**GOAL OF THE EXERCISE**
Each record below gets repeated exactly, and pictures stay out of the copy.

**PROVIDED DATA**
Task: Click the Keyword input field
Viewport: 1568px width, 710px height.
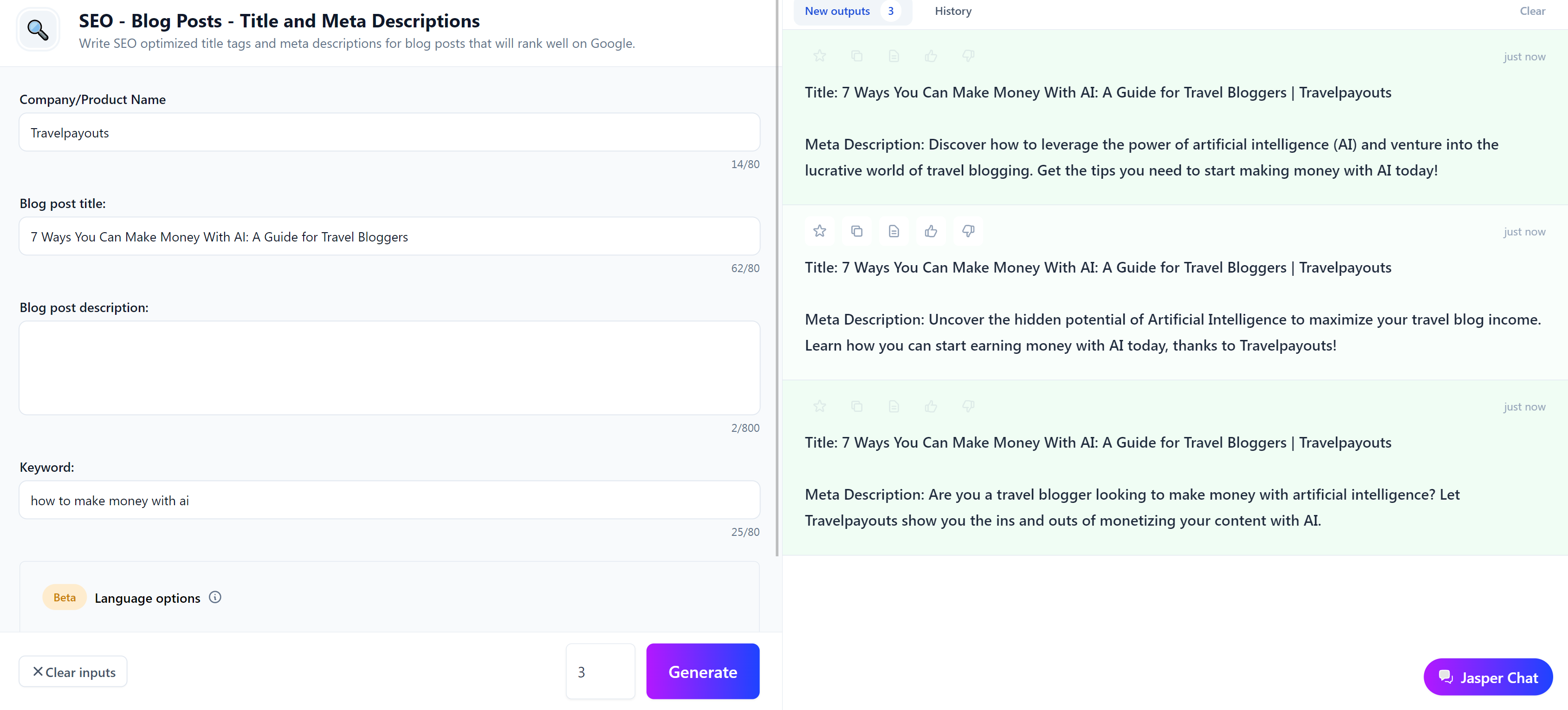Action: (x=389, y=500)
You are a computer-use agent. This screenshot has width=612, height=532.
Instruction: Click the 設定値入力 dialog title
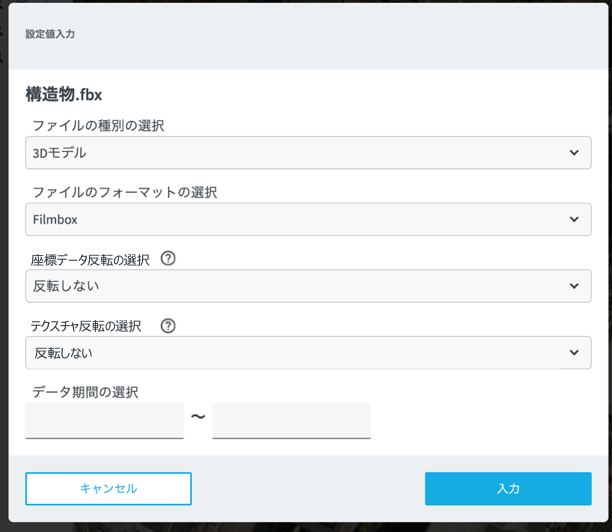pos(50,34)
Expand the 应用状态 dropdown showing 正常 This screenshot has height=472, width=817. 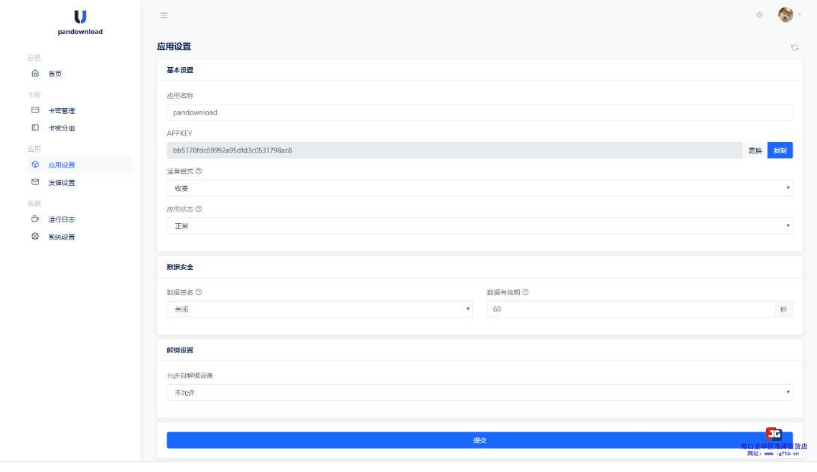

**SOLUTION FOR THIS PROBLEM**
Task: Click the Keyword input field
Viewport: 1568px width, 710px height.
Action: (x=389, y=500)
You are a computer-use agent. This screenshot has width=612, height=532.
Instruction: Click the 設定値入力 dialog title
pos(50,34)
Expand the 应用状态 dropdown showing 正常 This screenshot has height=472, width=817. 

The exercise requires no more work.